En mis lecturas y relecturas he encontrado también otras interesantes opiniones sobre Eduardo Barrios y su obra. Tengo a la vista ahora, por citar un caso, un vivo y entretenido libro de otro Premio Nacional de Literatura, el escritor Luis Durand, que fue su contemporáneo y donde, con el título de "Gente de mi tiempo", recuerda a personajes de las letras chilenas de la época que le tocó en vida, hablo de 1900 en adelante. Lo conoció, aunque superficialmente, sin llegar a trabar con él una relación de amistad. En una de sus páginas Durand escribe: "En el correo donde yo trabajaba conocí a Eduardo Barrios. Me desempeñaba yo en una oficina ubicada en la Alameda muy cerca de Plaza Italia. Y allí, en ese rinconcito donde trabajamos duro y parejo a lo largo de muchos años, conocí a Eduardo Barrios, que recién acababa de dejar su cargo de ministro de Estado del gobierno de don Carlos Ibáñez, en la cartera de Educación. Una tarde conversamos con Barrios. No recuerdo si nos encontramos en la calle o fuimos caminando desde el correo hasta una pastelería de la Alameda en donde tomamos once. Me habló en un tono en que se dejaba traslucir cierta desazón por haber dejado el cargo de ministro y no haber hecho lo que a él le hubiera gustado realizar. Se acentuó su tono de queja cuando agregó:
"Yo en realidad lamento no haber ayudado a mis compañeros como me hubiera gustado. Lo malo es que a un escritor no se le ofrece todos los días, en este país, la oportunidad de ser ministro".
Luego agrega Durand:
"Barrios me da la impresión de ser uno de esos hombres que nunca deja entrever hasta el fondo su pensamiento. No le gusta comprometerse y cuida mucho su tranquilidad. Acaso tiene razón. Es un hombre de suerte. Se ha sacado dos veces suculentos premios en la Lotería. Y con los dineros de su desahucio como director de la Biblioteca Nacional, compró un fundo de cerros en el Cajón del Maipo, que aún conserva. Es, sin duda, artista y no obstante tiene la cabeza firme para manejar sus finanzas. Su libro "Gran señor y rajadiablos" fue un best-seller, como dicen los gringos, porque se vendieron varias ediciones y fue además editado en el extranjero. El tema y el ambiente de este libro los sacó del conocimiento de la vida de los grandes hacendados del valle central chileno, mientras fue administrador de un gran fundo en las cercanías de Melipilla".
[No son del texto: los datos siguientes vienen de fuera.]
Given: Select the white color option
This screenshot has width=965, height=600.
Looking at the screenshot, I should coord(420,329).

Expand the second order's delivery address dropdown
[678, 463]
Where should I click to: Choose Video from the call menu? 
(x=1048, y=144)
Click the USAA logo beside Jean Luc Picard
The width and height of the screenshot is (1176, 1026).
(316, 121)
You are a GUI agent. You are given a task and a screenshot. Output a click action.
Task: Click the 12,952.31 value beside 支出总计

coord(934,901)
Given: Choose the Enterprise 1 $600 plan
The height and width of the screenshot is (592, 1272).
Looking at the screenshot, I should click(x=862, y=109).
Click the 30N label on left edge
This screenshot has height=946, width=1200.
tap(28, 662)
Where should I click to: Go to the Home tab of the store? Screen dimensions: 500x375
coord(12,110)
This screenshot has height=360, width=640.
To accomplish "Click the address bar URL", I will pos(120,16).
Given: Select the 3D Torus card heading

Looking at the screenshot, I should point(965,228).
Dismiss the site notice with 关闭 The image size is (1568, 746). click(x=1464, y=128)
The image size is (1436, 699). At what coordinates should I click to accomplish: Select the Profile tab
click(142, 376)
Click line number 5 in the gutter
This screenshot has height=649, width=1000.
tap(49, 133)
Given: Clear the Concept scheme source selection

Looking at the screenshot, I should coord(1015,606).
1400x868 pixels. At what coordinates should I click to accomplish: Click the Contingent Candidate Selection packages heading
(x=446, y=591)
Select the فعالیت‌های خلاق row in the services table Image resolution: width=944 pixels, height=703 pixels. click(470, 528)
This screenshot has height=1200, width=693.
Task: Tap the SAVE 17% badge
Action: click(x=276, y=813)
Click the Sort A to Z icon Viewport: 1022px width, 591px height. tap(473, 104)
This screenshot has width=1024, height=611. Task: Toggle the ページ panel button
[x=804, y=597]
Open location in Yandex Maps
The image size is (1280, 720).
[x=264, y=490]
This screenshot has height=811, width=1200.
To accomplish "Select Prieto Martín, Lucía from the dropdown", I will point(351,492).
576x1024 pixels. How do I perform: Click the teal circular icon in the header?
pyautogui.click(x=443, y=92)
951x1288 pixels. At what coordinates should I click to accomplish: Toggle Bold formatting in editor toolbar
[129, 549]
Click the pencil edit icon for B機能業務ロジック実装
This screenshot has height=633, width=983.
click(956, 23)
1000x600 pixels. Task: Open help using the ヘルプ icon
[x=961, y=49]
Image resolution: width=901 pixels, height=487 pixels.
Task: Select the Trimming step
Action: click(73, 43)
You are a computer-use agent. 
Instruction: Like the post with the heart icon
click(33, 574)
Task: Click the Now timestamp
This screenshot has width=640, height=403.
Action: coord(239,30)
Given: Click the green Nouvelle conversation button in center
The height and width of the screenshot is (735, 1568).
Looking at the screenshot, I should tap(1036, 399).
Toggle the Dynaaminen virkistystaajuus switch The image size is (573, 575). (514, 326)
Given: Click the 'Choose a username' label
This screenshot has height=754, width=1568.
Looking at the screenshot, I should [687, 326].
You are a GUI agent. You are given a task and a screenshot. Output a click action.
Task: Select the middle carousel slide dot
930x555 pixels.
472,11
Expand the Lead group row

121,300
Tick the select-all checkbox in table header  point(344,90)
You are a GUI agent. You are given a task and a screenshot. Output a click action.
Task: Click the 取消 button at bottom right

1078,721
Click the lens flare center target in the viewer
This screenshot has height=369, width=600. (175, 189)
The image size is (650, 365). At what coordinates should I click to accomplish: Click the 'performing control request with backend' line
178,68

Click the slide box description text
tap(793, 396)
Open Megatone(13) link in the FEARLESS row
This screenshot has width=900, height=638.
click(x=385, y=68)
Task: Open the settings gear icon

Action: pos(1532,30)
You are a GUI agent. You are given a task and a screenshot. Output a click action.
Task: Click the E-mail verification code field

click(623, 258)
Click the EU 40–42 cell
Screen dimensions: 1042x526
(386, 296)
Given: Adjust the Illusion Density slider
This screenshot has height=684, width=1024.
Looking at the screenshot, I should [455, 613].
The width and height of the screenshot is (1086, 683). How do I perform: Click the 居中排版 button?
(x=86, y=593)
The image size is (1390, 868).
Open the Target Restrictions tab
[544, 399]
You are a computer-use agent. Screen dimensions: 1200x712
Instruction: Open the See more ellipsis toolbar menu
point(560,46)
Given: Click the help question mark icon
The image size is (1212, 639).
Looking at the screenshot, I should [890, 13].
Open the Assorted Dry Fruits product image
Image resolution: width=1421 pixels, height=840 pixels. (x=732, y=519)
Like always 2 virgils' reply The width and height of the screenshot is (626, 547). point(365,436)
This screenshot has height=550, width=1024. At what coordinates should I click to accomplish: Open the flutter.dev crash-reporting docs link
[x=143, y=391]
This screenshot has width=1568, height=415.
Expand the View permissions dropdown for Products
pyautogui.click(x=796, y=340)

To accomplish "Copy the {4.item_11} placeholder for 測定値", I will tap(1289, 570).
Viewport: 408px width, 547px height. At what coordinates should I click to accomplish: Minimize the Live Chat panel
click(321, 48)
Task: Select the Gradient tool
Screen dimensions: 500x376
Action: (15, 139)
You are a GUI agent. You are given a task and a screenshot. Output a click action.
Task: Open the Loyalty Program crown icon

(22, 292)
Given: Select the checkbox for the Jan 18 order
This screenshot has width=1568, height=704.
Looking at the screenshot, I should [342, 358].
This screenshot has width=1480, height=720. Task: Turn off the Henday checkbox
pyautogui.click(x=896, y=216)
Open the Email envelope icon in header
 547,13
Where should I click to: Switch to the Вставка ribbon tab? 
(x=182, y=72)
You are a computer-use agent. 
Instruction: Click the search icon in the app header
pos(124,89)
No deja de ser curioso esto del eco que esta clase de opiniones proyecta con el paso del tiempo. Lo que acabo de narrar debió ocurrir alrededor de 1928 o 30. Parece escrito ayer. Como si ambos, Barrios y Durand, estuviesen vivos y sus palabras sonaran en nuestros oídos. Es el enigma, el misterio de la literatura, del arte. Y en realidad si uno lee a Eduardo Barrios, o a cualquier otro, lo siente, sabe que está vivo, ahí, al alcance de nuestro oído, de nuestros sentimientos. Tanto que al leer, escuchamos con la vista el sonido de sus palabras.
Y bueno. Eduardo Barrios es uno de nosotros, los de aquí. Habrá que volver sobre él si tratamos de conocernos más.